____ Records provided

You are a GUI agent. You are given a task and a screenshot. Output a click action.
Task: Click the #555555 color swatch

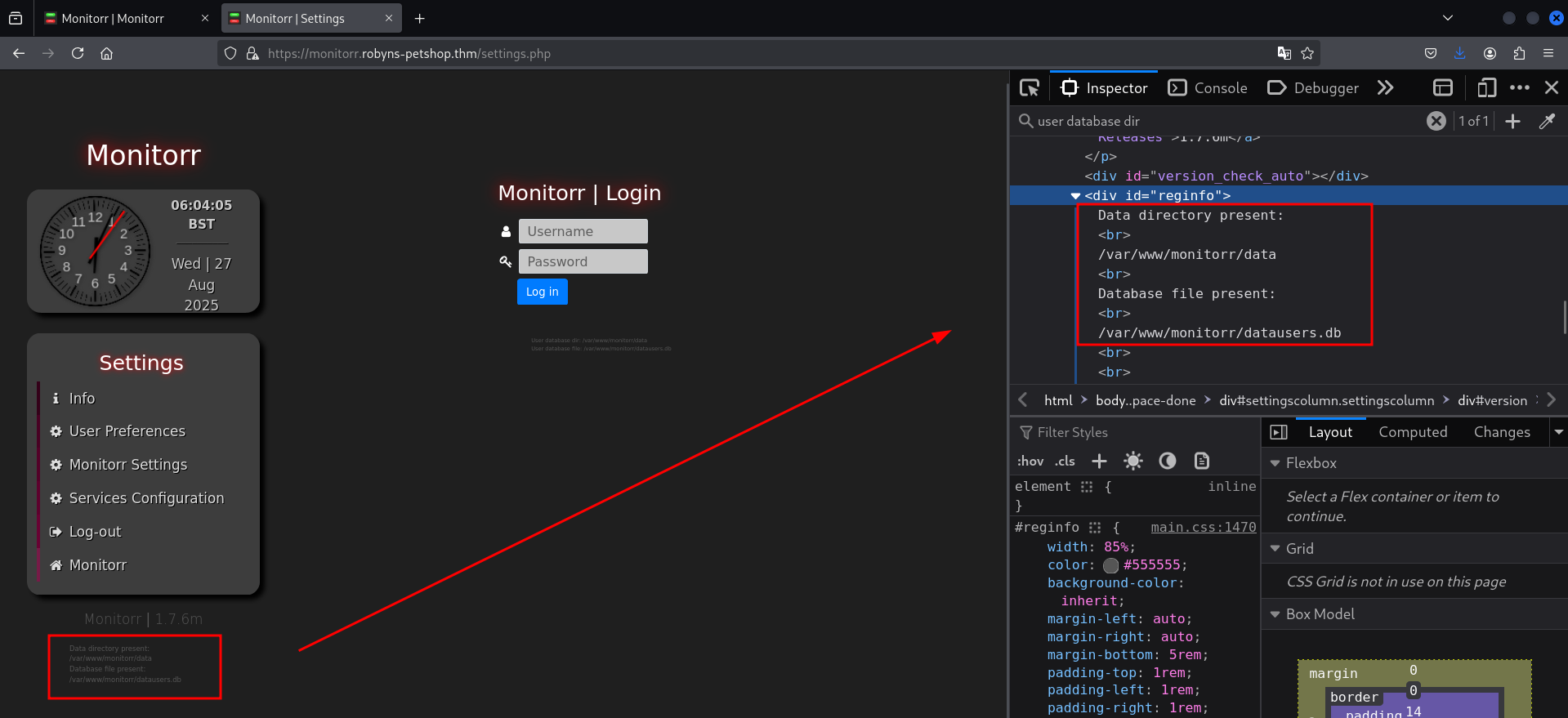1110,565
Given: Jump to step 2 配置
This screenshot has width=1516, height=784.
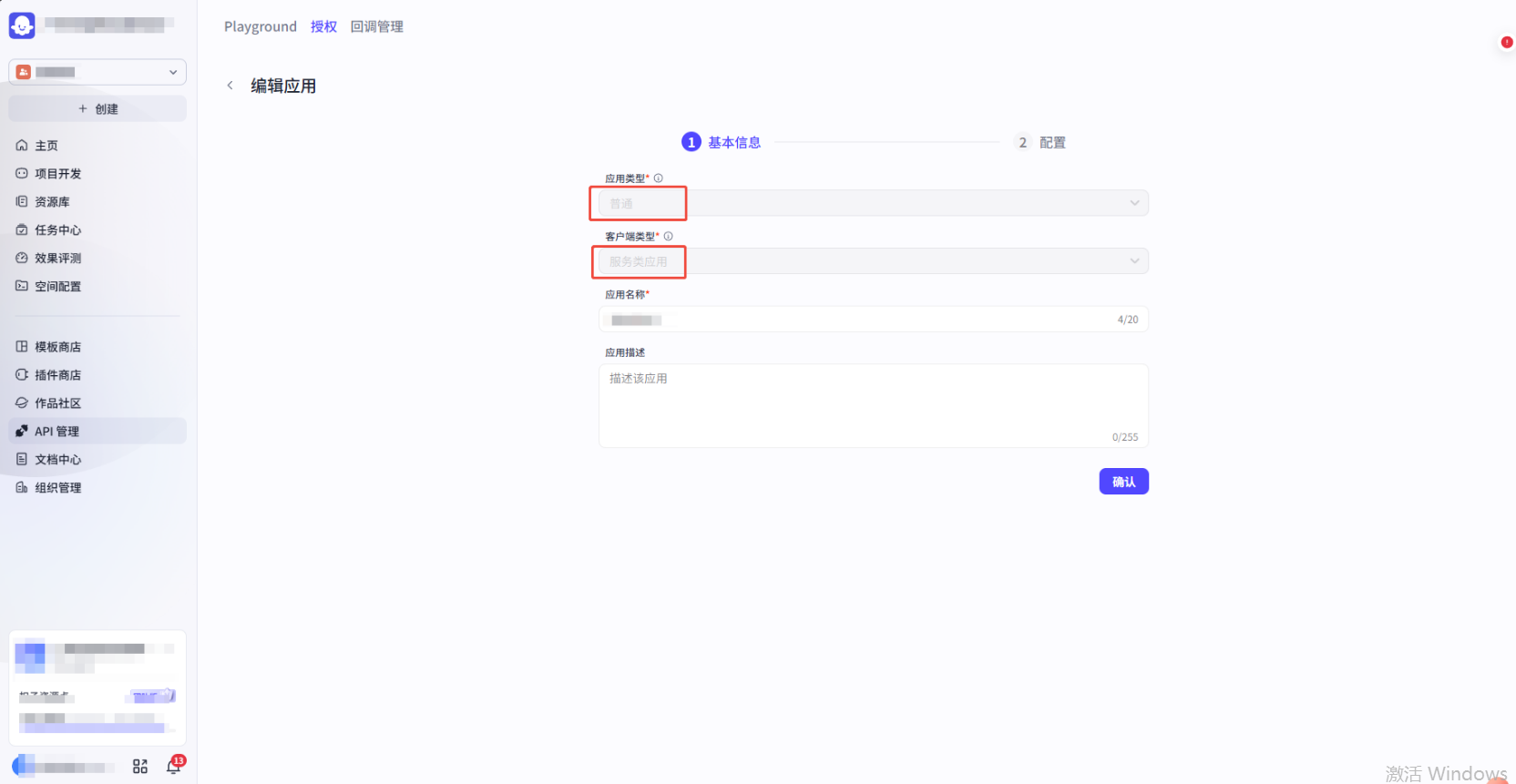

________

* _Task statement_: The line containing "Given: Jump to step 2 配置" and each line after it through the end of the listing above are to be written out exactly, without the pictures.

* _Solved exercise_:
Given: Jump to step 2 配置
This screenshot has width=1516, height=784.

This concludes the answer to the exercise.